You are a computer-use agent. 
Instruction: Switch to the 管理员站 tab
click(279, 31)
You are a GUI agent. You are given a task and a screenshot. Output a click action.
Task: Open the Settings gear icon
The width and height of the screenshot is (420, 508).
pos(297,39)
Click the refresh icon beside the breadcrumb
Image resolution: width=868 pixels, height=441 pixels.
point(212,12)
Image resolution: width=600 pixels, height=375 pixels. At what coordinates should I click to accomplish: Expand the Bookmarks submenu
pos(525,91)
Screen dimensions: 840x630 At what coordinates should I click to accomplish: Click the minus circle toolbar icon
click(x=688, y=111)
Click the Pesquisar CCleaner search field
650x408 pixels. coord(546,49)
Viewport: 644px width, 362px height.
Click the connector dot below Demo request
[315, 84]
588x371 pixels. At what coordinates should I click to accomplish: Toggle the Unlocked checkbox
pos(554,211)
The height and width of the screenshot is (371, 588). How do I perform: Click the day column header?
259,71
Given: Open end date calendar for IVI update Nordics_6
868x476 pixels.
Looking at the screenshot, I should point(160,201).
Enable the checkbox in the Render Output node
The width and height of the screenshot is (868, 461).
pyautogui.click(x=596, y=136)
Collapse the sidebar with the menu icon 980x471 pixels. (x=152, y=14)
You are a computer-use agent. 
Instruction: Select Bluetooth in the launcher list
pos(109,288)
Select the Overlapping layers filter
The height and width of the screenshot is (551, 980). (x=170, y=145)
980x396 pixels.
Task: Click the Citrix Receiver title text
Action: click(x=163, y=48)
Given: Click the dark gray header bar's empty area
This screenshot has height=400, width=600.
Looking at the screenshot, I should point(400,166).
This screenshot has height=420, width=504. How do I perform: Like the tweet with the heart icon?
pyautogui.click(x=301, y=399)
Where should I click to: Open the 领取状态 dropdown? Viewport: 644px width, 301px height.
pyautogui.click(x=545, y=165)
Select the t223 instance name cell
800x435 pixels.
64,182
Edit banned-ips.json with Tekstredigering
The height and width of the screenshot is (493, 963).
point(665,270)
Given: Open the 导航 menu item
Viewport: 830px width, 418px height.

▶ **The problem**
Retyping every entry exactly is the whole of the task.

▶ **Response to this exercise**
You are a computer-use agent. 
Instruction: Switch to the 管理员站 tab
click(279, 31)
You are a GUI agent. You are given a task and a screenshot. Output a click action.
Task: Open the Settings gear icon
The width and height of the screenshot is (420, 508).
pos(297,39)
Click the refresh icon beside the breadcrumb
Image resolution: width=868 pixels, height=441 pixels.
point(212,12)
Image resolution: width=600 pixels, height=375 pixels. At what coordinates should I click to accomplish: Expand the Bookmarks submenu
pos(525,91)
Screen dimensions: 840x630 At what coordinates should I click to accomplish: Click the minus circle toolbar icon
click(x=688, y=111)
Click the Pesquisar CCleaner search field
650x408 pixels. coord(546,49)
Viewport: 644px width, 362px height.
Click the connector dot below Demo request
[315, 84]
588x371 pixels. At what coordinates should I click to accomplish: Toggle the Unlocked checkbox
pos(554,211)
The height and width of the screenshot is (371, 588). How do I perform: Click the day column header?
259,71
Given: Open end date calendar for IVI update Nordics_6
868x476 pixels.
Looking at the screenshot, I should point(160,201).
Enable the checkbox in the Render Output node
The width and height of the screenshot is (868, 461).
pyautogui.click(x=596, y=136)
Collapse the sidebar with the menu icon 980x471 pixels. (x=152, y=14)
You are a computer-use agent. 
Instruction: Select Bluetooth in the launcher list
pos(109,288)
Select the Overlapping layers filter
The height and width of the screenshot is (551, 980). (x=170, y=145)
980x396 pixels.
Task: Click the Citrix Receiver title text
Action: click(x=163, y=48)
Given: Click the dark gray header bar's empty area
This screenshot has height=400, width=600.
Looking at the screenshot, I should point(400,166).
This screenshot has height=420, width=504. How do I perform: Like the tweet with the heart icon?
pyautogui.click(x=301, y=399)
Where should I click to: Open the 领取状态 dropdown? Viewport: 644px width, 301px height.
pyautogui.click(x=545, y=165)
Select the t223 instance name cell
800x435 pixels.
64,182
Edit banned-ips.json with Tekstredigering
The height and width of the screenshot is (493, 963).
point(665,270)
Given: Open the 导航 menu item
Viewport: 830px width, 418px height.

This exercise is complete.